![]() |
| doc:apakabar |
Kanit Lantas Polsek Pancurbatu, Iptu Sehat Sinulingga mengatakan laju kendaraan baik dari Medan ke Berastagi atau sebaliknya harus terhenti, karena jalan terputus akibat tertimbun longsor.
"Kondisinya lumpuh total. Saat ini sedang kita upayakan evakuasi bekerjasama dengan Dinas PU," kata Sinulingga kepada wartawan.
Sinulingga menjelaskan, longsor ini tepatnya terjadi di Km 33, Desa Sembahe, Kecamatan Sibolangit. Lokasinya kata dia, bila dari Medan terletak sebelum tikungan Tirtanadi. "Longsor ini juga disertai oleh pohon tumbang," jelasnya.
Ia mengaku, peristiwa longsor itu diketahui terjadi sekitar pukul 19.30 WIB. Saat ini juga, sambung dia, kemacetan yang terjadi sudah mulai mengalami macet panjang. "Namun tidak ada korban dalam peristiwa ini. Mudah-mudahan proses evakuasi dapat cepat dilakukan," pungkasnya.
Tampak sejumlah pedagang terjebak macet khawatir pasokan barang ke luar daerah mengalami gangguan waktu pengiriman. Tidak tertutup penerima barang kecewa dan komplain sehingga penyuplai mengalami kerugian materi.

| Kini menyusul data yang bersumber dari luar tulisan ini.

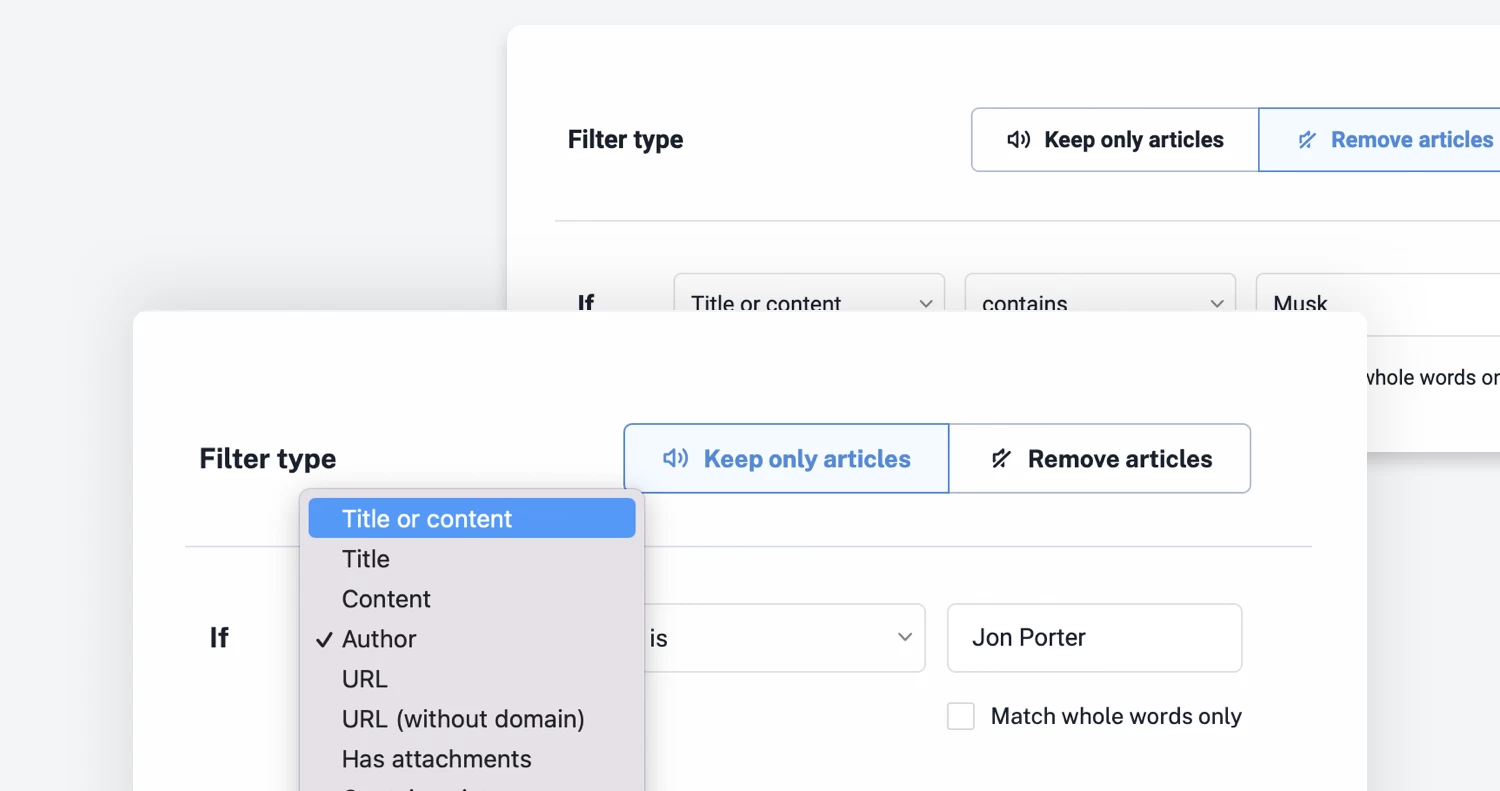
Task: Click the black muted icon beside Remove articles
Action: 1000,459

Bahkan puluhan pengendara balik arah ke Medan setelah mengetahui adanya longsor di lokasi tersebut. "Sudah tidak benar kalau kita lanjut ke Berastagi, maulah nanti kami bermalam di jalan ini. Lebih baik besok pagi kami berangkat ke Berastagi," kata salah seorang sopir mobil bermarga Bukit.
Kemacetan ini langsung mendapat respon dari Sekretaris Lembaga Advokasi Perlindungan Konsumen (LAPK) Sumut Padian Adi S Siregar.

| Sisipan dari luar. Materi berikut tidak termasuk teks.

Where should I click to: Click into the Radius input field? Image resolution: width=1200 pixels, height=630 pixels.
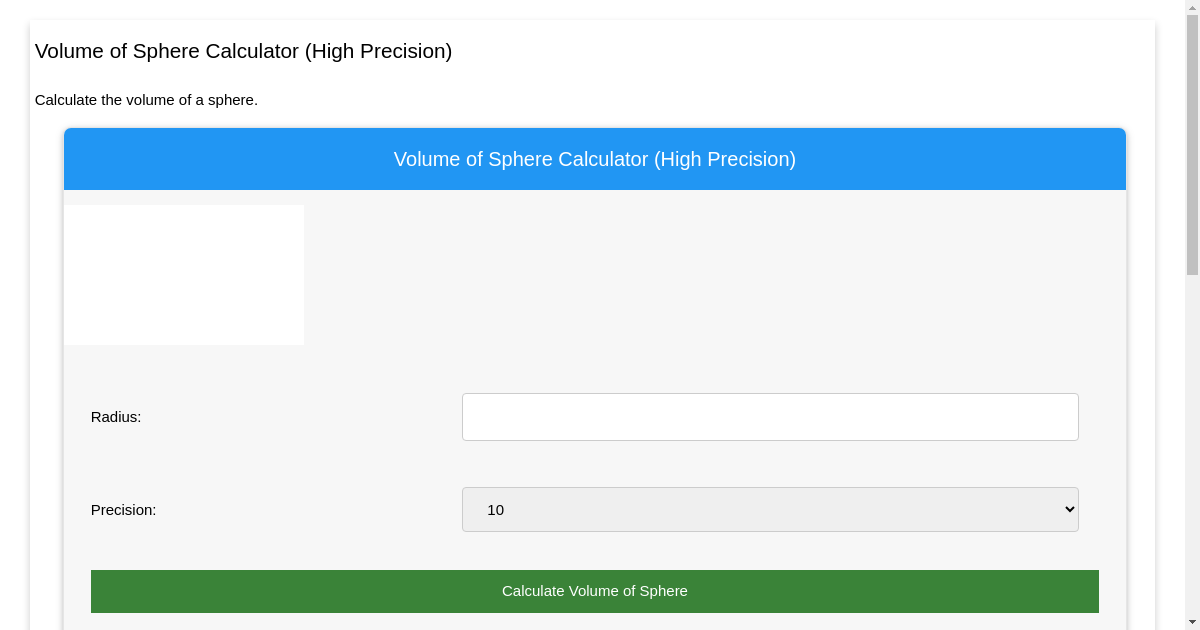pos(770,417)

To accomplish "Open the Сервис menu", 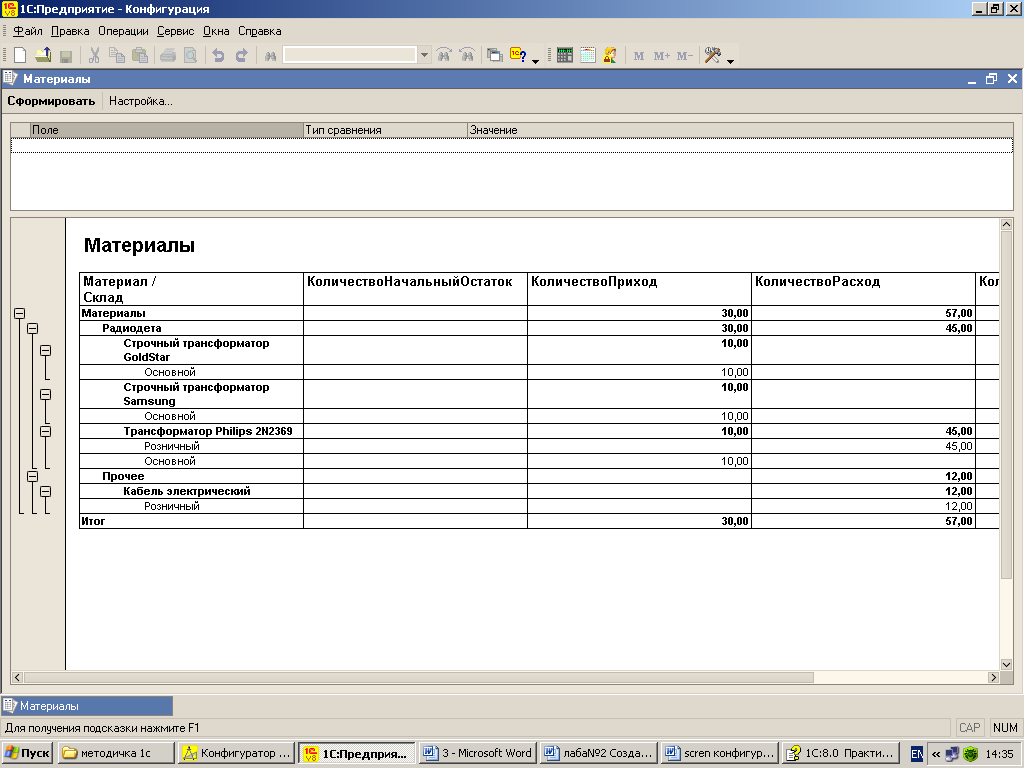I will click(176, 31).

Padian mengatakan jalan Medan-Berastagi sangat emergency dilalui karena hanya satu-satunya jalur menuju Karo atau Aceh sehingga dibutuhkan jalur alternatif lain, seperti jalan layang atau jalan tol yang tidak membutuhkan jarak yang panjang untuk pembebasan lahan dibandingkan membuat jalur arteri baru.

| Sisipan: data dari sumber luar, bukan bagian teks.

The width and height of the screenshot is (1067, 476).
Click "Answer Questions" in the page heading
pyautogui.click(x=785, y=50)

Ia meminta Kementerian PUPR tidak boleh mempertahankan ego yang mempunyai planning sendiri terhadap jalan Medan-Berastagi dengan mengorbankan pengendara yang tidak bisa melewati jalur tersebut apabila ada longsor dan macet.
"Seringkali terjadi longsor di jalur Medan-Berastagi. Jadi tidak ada lagi alasan, pemerintah pusat harus membangun jalan alternatif lain yaitu jalan tol atau jalan layang karena dinilai lebih murah dibandingkan harus membangun jalur lain," ketusnya.